When I saw that their 10th studio album, Almost Persuaded, was being self-released via PledgeMusic before Christmas, I signed up. The product of three years of thought and work, the CD arrived a couple of weeks ago and I’ve been playing it almost non-stop ever since, enjoying the way the duo create and sustain an escape into a neo-Bacharachian world of romantic elegance. The settings for their poised melodies and lyrics feature cool grooves, beautiful keyboard textures, deft horn flourishes and the mentholated sounds of vibes and (synthetic) strings. The music makes you feel that you’re sitting in a penthouse lounge, looking down on the lights of the city, with the first drink of the evening in your hand.

There’s no irony in play here, which is one of the reasons I like it so much. It’s a kind of uptown pop music that flourished in the era of Dee Dee Warwick’s “When Love Slips Away”, Lou Johnson’s “The Last One to Be Loved” and the Forum’s “The River Is Wide”, but with updated components and a modern sheen. In other words it’s civilised escapism, pure and simple, designed to carry you into a different world.

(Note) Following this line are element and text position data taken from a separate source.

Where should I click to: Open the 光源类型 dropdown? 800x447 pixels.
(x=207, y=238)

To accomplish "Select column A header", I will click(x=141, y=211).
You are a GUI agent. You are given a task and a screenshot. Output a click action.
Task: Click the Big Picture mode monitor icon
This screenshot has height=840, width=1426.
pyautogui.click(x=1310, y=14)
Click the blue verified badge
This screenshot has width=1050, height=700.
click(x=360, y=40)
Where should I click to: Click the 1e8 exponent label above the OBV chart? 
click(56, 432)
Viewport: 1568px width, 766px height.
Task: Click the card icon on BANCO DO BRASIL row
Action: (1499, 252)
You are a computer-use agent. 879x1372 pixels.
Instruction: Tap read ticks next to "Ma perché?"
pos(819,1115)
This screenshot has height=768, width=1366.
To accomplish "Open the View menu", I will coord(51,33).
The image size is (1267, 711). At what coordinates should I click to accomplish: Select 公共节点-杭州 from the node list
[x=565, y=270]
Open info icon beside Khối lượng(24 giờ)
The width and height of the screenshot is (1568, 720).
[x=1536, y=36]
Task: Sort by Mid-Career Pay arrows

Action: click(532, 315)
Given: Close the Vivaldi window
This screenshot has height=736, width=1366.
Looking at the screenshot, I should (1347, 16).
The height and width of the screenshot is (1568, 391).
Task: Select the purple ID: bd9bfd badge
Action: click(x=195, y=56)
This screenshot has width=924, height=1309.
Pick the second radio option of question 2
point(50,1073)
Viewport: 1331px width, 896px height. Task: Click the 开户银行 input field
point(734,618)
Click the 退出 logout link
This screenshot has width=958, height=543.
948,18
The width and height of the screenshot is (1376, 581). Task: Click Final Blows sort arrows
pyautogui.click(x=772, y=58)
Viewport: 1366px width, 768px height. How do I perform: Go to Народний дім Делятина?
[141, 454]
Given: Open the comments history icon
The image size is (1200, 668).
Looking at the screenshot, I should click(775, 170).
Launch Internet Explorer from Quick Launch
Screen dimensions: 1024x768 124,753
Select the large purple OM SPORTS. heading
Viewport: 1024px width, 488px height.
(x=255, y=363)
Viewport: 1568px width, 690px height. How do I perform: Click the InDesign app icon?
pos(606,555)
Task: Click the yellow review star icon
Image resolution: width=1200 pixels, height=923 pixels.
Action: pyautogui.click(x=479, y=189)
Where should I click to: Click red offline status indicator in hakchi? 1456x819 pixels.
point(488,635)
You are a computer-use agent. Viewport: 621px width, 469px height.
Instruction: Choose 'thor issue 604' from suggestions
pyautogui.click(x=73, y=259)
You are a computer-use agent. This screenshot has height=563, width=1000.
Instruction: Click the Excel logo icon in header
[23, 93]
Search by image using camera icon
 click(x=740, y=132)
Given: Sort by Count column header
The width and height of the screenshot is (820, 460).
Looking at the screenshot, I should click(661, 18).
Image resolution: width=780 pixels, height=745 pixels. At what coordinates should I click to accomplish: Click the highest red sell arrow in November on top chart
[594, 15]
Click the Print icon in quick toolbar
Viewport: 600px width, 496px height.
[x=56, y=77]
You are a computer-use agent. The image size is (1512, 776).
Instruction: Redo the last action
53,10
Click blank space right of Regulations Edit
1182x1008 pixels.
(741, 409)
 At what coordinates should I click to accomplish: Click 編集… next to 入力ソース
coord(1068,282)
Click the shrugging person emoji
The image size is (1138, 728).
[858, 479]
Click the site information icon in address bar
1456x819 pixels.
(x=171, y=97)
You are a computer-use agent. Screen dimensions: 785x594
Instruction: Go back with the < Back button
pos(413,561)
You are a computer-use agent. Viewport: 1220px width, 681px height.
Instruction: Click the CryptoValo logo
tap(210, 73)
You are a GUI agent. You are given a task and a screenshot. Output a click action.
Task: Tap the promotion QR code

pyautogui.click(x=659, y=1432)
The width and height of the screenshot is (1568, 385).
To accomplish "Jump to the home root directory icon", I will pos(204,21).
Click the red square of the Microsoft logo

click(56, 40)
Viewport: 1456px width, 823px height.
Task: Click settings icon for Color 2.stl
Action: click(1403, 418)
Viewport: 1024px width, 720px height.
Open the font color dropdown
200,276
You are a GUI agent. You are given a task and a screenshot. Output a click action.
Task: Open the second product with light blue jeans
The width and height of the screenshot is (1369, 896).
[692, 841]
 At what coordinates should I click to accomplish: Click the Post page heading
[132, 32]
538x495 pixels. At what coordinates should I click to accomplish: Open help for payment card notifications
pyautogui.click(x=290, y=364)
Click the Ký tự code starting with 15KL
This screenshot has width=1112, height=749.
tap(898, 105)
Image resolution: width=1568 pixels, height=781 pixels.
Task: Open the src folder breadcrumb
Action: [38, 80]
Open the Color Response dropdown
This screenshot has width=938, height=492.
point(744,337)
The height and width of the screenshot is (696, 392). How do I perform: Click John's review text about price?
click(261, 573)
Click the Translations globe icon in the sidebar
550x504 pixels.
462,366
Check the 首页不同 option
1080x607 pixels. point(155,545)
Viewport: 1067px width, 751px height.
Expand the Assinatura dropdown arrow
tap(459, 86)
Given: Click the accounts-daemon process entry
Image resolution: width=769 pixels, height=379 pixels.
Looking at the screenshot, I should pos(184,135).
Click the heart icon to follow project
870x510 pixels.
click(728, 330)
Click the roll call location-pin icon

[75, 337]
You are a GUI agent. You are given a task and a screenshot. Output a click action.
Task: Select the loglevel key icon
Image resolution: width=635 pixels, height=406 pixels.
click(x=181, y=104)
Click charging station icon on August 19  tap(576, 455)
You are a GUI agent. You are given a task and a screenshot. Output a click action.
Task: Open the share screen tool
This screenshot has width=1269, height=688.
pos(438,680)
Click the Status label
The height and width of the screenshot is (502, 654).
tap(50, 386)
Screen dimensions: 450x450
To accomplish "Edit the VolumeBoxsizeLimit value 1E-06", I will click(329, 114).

The arrangements soar and swirl and sigh, restrained by fine judgement from excesses of lushness or sentimentality. There are hints — and they are only ever hints — of Francis Lai and Michel Legrand, of blaxploitation soundtracks and early Eurodisco. The best song, the gorgeous “All in a Heartbeat”, comes in two versions, and the second of them sounds like a classic to me, switching from restrained verse to ecstatic chorus with a heart-lifting rush that reminds me of Corinne’s deep affection for Northern Soul.

From start to finish, Almost Persuaded is beautifully conceived and artfully crafted, and is warmly recommended to anyone who fancies slipping into a seat in that penthouse bar, high above the city lights.